YOUR ASSIGNMENT
Each line from the one with "Purjenumerot (76, 627)" through the last line of the records must be output exactly, both ends included.

DATASET RECORDS: Begin

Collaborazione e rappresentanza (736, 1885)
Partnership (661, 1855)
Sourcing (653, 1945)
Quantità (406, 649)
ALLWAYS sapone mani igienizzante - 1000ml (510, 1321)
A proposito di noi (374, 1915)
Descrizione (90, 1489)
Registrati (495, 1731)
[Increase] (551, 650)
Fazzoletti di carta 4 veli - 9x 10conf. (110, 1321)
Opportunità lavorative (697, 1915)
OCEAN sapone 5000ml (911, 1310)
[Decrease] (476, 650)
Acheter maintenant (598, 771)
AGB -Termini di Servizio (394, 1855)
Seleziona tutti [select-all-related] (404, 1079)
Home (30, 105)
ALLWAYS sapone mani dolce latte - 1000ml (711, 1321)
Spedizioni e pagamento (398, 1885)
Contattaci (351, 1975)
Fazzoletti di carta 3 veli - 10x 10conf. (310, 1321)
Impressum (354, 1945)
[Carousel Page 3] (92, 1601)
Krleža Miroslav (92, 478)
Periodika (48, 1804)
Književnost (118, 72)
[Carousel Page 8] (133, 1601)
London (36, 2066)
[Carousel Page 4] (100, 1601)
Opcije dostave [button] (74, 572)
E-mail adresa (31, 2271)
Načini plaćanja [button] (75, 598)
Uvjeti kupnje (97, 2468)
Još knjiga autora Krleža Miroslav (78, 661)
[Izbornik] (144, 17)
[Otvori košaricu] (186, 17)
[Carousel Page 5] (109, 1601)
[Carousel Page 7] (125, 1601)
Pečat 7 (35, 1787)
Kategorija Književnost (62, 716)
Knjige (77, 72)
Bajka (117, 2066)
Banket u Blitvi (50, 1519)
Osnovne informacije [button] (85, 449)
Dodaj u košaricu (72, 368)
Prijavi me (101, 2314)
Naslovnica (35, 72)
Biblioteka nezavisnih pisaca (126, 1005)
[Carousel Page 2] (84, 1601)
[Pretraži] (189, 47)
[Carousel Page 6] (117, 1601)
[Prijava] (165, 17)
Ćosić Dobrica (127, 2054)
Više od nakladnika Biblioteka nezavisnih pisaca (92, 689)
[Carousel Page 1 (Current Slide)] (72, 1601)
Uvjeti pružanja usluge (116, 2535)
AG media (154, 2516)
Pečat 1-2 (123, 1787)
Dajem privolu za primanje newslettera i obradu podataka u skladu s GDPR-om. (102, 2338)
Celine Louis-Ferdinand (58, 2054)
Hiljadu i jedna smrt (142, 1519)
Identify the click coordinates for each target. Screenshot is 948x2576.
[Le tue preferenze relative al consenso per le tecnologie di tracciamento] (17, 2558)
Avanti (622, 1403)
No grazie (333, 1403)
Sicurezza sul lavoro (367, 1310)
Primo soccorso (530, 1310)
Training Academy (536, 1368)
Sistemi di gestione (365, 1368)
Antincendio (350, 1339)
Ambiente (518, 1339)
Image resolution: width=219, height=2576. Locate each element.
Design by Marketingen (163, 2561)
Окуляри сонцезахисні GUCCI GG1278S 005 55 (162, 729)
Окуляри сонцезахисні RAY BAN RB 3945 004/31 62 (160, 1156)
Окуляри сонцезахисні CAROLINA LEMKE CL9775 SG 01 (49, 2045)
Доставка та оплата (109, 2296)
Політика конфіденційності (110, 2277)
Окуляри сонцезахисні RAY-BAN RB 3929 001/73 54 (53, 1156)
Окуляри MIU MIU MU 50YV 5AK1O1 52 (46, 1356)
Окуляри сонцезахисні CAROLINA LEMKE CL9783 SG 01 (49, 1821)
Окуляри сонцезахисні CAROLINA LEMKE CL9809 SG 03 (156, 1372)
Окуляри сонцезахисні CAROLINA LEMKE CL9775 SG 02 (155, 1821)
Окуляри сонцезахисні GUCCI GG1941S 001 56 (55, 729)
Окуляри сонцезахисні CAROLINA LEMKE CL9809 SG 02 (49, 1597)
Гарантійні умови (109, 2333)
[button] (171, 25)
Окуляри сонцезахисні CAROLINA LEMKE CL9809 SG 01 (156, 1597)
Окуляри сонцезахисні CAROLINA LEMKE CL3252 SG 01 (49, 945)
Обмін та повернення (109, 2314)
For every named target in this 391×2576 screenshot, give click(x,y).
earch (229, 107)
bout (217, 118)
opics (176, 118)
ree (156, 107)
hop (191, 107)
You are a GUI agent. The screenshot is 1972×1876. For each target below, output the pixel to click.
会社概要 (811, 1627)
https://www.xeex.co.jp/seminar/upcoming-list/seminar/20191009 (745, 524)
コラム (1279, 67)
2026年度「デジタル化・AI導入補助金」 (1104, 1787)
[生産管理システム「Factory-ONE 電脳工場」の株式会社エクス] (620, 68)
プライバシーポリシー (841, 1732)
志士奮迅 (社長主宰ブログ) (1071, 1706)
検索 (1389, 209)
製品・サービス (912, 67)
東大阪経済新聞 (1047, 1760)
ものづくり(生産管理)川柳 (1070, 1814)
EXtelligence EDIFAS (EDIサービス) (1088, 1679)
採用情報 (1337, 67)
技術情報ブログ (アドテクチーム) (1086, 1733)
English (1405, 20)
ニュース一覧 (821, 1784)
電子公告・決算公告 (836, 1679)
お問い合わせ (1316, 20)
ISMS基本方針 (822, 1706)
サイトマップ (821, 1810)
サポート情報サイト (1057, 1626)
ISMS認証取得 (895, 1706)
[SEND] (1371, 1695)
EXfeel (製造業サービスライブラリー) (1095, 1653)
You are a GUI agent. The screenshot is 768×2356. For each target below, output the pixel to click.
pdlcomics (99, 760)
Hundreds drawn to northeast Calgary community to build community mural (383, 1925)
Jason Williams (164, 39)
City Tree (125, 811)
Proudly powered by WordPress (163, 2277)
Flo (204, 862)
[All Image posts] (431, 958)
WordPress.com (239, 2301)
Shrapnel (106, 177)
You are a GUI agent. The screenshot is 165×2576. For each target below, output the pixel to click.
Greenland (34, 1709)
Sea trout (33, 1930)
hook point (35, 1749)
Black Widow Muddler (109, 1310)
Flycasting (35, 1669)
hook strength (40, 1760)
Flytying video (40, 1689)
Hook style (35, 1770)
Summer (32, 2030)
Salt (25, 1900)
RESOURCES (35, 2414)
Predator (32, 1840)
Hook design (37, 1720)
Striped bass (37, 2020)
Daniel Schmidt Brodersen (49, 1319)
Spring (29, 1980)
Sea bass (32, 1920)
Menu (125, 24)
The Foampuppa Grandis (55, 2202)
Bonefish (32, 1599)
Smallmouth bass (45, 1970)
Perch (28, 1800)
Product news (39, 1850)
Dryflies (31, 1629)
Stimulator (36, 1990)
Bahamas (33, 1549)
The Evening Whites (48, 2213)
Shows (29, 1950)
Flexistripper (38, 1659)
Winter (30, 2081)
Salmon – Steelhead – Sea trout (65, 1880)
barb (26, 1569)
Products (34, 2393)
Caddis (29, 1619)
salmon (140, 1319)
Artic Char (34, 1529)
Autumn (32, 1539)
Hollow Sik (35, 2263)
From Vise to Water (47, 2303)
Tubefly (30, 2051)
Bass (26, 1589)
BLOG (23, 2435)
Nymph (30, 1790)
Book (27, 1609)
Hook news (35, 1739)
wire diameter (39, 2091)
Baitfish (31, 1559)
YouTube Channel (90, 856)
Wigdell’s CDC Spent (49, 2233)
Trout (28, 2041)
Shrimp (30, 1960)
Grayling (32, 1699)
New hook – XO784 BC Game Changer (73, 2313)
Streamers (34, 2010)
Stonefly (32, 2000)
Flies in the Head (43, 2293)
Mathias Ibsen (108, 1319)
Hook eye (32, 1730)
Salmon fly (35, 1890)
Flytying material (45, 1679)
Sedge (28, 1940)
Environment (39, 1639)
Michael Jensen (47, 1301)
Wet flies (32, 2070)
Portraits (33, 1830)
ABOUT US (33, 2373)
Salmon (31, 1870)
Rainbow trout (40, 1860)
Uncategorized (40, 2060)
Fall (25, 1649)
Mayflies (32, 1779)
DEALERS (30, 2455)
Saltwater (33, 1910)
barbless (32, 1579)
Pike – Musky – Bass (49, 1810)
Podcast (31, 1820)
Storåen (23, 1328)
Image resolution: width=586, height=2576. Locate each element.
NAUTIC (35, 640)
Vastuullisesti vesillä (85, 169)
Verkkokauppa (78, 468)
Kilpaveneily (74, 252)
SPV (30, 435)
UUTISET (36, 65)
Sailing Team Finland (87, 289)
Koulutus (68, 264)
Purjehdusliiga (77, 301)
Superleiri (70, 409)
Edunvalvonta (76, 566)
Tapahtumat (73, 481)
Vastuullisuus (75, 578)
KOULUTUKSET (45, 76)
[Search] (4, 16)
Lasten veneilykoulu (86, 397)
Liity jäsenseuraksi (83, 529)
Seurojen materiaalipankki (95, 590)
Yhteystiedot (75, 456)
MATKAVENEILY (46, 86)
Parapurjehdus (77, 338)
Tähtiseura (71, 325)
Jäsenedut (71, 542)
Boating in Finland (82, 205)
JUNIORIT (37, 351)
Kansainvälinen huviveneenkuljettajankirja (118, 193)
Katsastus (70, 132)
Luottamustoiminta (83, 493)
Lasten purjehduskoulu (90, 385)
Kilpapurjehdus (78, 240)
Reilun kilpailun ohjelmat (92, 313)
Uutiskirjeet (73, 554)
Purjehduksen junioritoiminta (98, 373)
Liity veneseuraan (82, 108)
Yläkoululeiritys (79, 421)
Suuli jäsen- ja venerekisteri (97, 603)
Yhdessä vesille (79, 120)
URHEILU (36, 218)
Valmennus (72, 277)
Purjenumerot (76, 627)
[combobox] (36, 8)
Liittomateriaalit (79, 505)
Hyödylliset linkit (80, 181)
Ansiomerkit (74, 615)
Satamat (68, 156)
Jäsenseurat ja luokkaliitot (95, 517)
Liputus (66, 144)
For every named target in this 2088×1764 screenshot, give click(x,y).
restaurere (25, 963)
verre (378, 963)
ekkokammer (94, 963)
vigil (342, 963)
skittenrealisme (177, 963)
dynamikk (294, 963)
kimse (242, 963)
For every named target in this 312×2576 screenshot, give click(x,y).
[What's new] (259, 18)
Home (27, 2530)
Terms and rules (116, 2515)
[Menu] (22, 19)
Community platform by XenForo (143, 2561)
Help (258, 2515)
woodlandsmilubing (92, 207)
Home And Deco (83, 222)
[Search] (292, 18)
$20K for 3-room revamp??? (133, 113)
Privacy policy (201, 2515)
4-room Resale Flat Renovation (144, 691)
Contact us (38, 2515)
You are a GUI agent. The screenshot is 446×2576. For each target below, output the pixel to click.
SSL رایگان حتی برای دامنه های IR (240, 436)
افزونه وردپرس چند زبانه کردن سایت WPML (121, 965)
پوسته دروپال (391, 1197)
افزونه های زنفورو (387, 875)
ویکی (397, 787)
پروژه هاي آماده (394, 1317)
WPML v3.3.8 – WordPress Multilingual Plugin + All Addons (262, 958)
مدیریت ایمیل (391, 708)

DATASET RECORDS: End

EXERCISE RESULT
Purjenumerot (76, 627)
[combobox] (36, 8)
Liittomateriaalit (79, 505)
Hyödylliset linkit (80, 181)
Ansiomerkit (74, 615)
Satamat (68, 156)
Jäsenseurat ja luokkaliitot (95, 517)
Liputus (66, 144)
For every named target in this 2088×1764 screenshot, give click(x,y).
restaurere (25, 963)
verre (378, 963)
ekkokammer (94, 963)
vigil (342, 963)
skittenrealisme (177, 963)
dynamikk (294, 963)
kimse (242, 963)
For every named target in this 312×2576 screenshot, give click(x,y).
[What's new] (259, 18)
Home (27, 2530)
Terms and rules (116, 2515)
[Menu] (22, 19)
Community platform by XenForo (143, 2561)
Help (258, 2515)
woodlandsmilubing (92, 207)
Home And Deco (83, 222)
[Search] (292, 18)
$20K for 3-room revamp??? (133, 113)
Privacy policy (201, 2515)
4-room Resale Flat Renovation (144, 691)
Contact us (38, 2515)
You are a GUI agent. The screenshot is 446×2576. For each target below, output the pixel to click.
SSL رایگان حتی برای دامنه های IR (240, 436)
افزونه وردپرس چند زبانه کردن سایت WPML (121, 965)
پوسته دروپال (391, 1197)
افزونه های زنفورو (387, 875)
ویکی (397, 787)
پروژه هاي آماده (394, 1317)
WPML v3.3.8 – WordPress Multilingual Plugin + All Addons (262, 958)
مدیریت ایمیل (391, 708)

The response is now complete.